There’s “a lack of a long-term plan to deal with the federal budget deficit,” said Gary Pollack, who helps oversee $12 billion as head of fixed-income trading at Deutsche Bank AG’s Private Wealth Management unit in New York. “At some point in time the market may lose its patience.”
Balance Sheets
Deutsche Bank and Barclays Plc, two of the 18 primary dealers of U.S. government securities that are obligated to bid at the Treasury’s auctions, say balance sheets of high-rated companies make them more attractive than Treasuries.

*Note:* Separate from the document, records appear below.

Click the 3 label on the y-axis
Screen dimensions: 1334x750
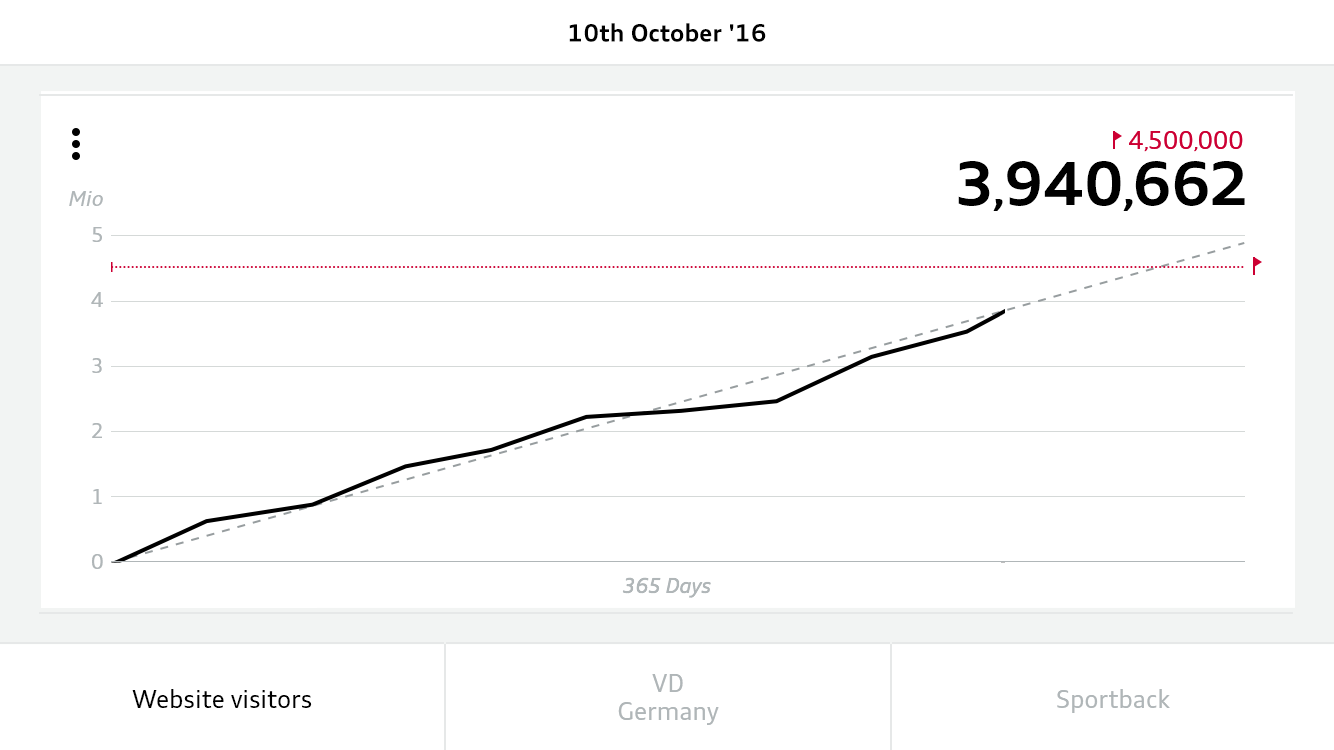click(97, 366)
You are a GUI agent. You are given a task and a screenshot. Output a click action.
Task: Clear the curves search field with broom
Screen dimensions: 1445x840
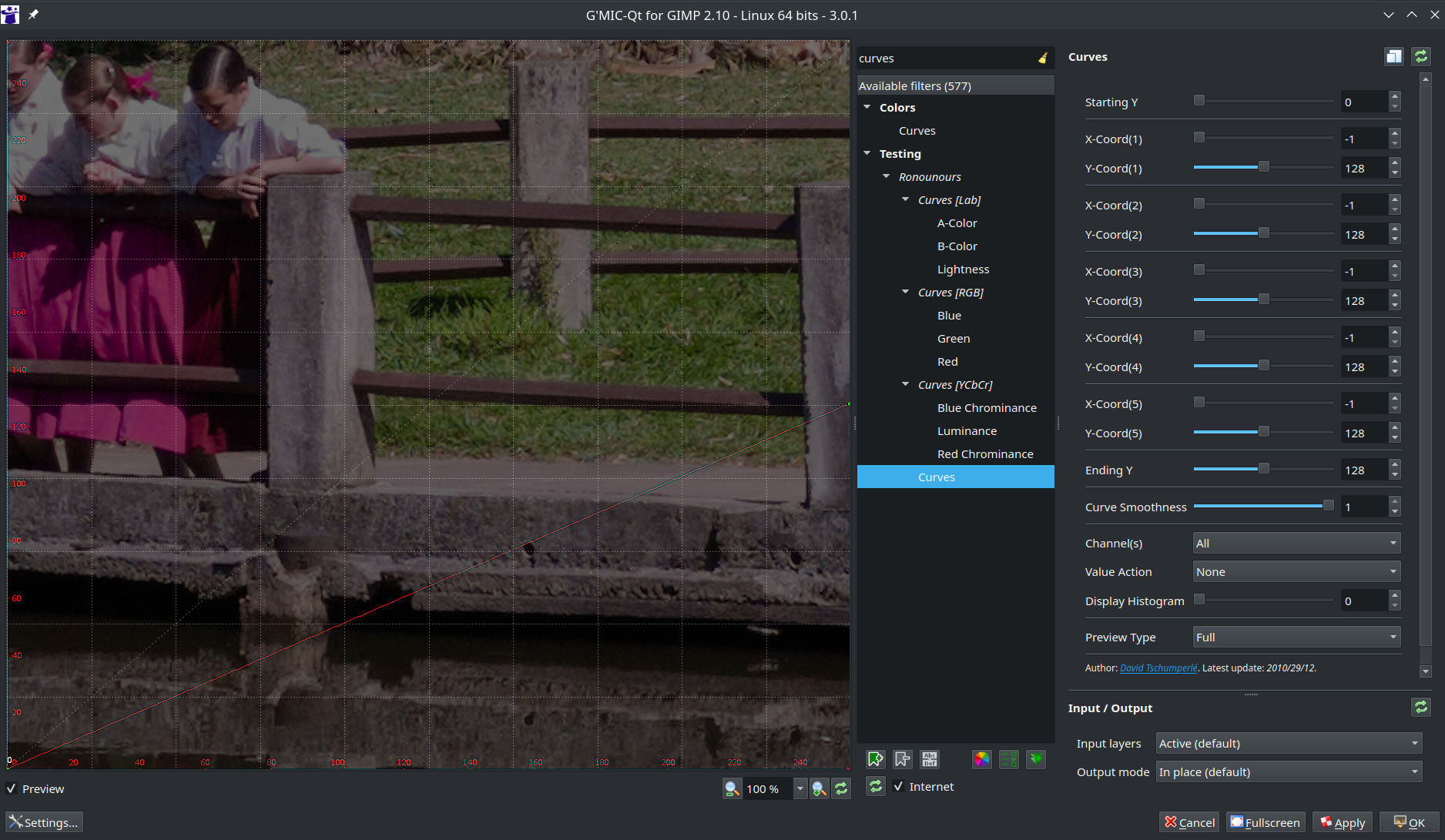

Corporate borrowers are reducing debt at a record pace. Companies in the S&P 500 cut their liabilities by $282 billion to $7.1 trillion in the fourth quarter from the prior three months, Bloomberg data show. That represents 28 percent of assets, the least in at least a decade.
Investors are accepting smaller premiums to lend to companies, with yields on bonds rated at least AA falling to within 107 basis points of Treasuries on average, Bank of America Merrill Lynch indexes show. That’s down from the peak of 515 basis points in November 2008, and approaching the record low of 36 in 1997.
Adding to Corporates
New York Life Investment Management is adding to bets the difference in yields will continue to shrink.
“As the balance sheet of corporate America continues to improve and the balance sheet of the government deteriorates, that spread should narrow,” said Thomas Girard, a senior money manager who helps invest $115 billion at the New York-based insurer. “There is some sort of breaking point. The federal government can’t keep expanding its borrowing without having to incur some costs.”
For all the concern about U.S. finances, Treasuries are unlikely to lose their role as the world’s borrowing benchmark, said Michael Cheah, who manages $2 billion in bonds at SunAmerica Asset Management in Jersey City, New Jersey. The U.S. has the biggest, most liquid securities markets, said Cheah.
Speculating that Treasuries may lose their privileged position is “not a bet I want to put on,” said Cheah, who worked at Singapore’s central bank. Yields on 10-year notes are about half their average since 1980.
Losing its Status
The last time there was talk of the U.S. losing its status as the world’s benchmark for bonds was in the late 1990s, when the government began amassing budget surpluses in 1998 for the first time in almost three decades. The amount of Treasuries outstanding dropped 8 percent to $3.4 trillion in 2000, the biggest annual decline since 1946.
Treasury supply resumed growing in 2001 after two rounds of tax cuts proposed by President George W. Bush led to deficits. Outstanding Treasury supply rose 53 percent to $4.5 trillion in 2007 from 2000 as the U.S. borrowed to finance tax cuts intended to revive a slumping economy. The amount has since risen 64 percent to $7.4 trillion.
More is on the way. The U.S. will sell a record $2.43 trillion of debt in 2010, according to the average forecast of 10 of the 18 primary dealers in a Bloomberg survey.
At the same time Treasury sales are rising, the cash position of the largest corporations is swelling. Companies in the S&P 500 held a record $2.3 trillion as of the fourth quarter, Bloomberg data show.
Growing Supply
High-rated corporate bonds due in three to five years are most likely to yield less than Treasuries, according to Deutsche Bank’s Pollack. The growing supply of Treasuries with those maturities will make government debt a bigger proportion of indexes that fund managers measure their performance against, he said. Managers betting Treasury yields will rise may diversify into corporate debt, Pollack said.
“There’s no natural law that says a Treasury has to yield less than a corporate,” said Daniel Shackelford, who is part of a group that manages $18 billion in bonds at T. Rowe Price Group Inc. in Baltimore. “It wouldn’t be the first time that I would scratch my head and say ‘this doesn’t make sense, the market’s behaving irrationally.’ And it can go on for much longer than you may think.”